Morning Trip (288)

“One final piece of advice: Do not burn yourselves out. Be as I am–a reluctant enthusiast…a part-time crusader, a half hearted fanatic. Save the other half of yourselves and your lives for pleasure and adventure. It is not enough to fight for the land; it is even more important to enjoy it. While you can. While it’s still there. So get out there and hunt and fish and mess around with your friends, ramble out yonder and explore the forests, encounter the grizz, climb the mountains, bag the peaks, run the rivers, breathe deep of that yet sweet and lucid air, sit quietly for a while and contemplate the precious stillness, that lovely, mysterious and awesome space. Enjoy yourselves, keep your brain in your head and your head firmly attached to the body, the body active and alive, and I promise you this much: I promise you this one sweet victory over our enemies, over those deskbound people with their hearts in a safe deposit box and their eyes hypnotized by desk calculators. I promise you this: you will outlive the bastards.”
–Edward Abbey, at a 1987 Earth First! rally

Morning Trip (210)

“The ability to be spontaneous is granted when we touch something deeply important: a moment of clarity in which we see an eternal truth. We give our truest reactions and utterances when we stand at the moment in question, all previously prepared words and actions suddenly voided in the face of the moment. A spontaneous response results, if only we can trust it. Spontaneity requires us to let go of fear and of continual self observation, to let pass the deeper truths that we have perceived or that have touched a cord in our soul.

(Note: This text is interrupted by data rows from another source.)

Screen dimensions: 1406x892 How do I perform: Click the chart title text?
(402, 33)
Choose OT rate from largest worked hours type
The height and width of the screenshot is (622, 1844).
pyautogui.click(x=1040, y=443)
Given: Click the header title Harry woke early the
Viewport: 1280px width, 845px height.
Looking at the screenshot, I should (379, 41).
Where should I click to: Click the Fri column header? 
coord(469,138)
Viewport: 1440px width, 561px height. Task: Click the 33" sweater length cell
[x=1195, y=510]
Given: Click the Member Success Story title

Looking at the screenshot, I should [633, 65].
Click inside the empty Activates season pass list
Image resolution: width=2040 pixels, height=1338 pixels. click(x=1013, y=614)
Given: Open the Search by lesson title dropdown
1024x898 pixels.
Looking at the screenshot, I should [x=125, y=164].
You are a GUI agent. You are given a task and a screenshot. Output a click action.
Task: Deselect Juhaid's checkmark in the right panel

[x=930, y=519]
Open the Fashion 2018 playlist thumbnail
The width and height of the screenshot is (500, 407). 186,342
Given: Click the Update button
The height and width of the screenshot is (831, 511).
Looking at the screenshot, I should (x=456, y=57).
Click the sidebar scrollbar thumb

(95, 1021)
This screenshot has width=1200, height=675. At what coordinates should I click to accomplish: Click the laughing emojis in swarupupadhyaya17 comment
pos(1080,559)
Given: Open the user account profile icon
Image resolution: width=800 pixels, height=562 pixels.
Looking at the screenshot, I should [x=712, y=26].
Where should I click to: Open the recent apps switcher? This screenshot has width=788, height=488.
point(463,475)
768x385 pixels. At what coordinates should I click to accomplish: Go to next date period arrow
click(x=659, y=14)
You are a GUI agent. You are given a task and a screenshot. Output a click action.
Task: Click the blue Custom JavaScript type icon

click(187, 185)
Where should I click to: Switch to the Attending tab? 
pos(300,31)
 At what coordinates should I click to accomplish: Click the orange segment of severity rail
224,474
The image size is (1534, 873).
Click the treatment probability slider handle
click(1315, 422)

Spontaneity is a great gift, and it grows stronger in us the more we attend to the present moment rather than living forever in the past or in the future: both memory and expectation can get in its way and expunge the up flowing revelation. Spontaneity occurs when all our senses are attuned to the present moment, when we see through the veil that usually separates us from the other-world and see its bridging connections coming through to our side of reality.

Spontaneity lifts the ordinary dull rote of existence into life of another order; it is a sparkling touch of revelation that responds to whatever is true, beautiful, and harmonious, giving energy to the living moment.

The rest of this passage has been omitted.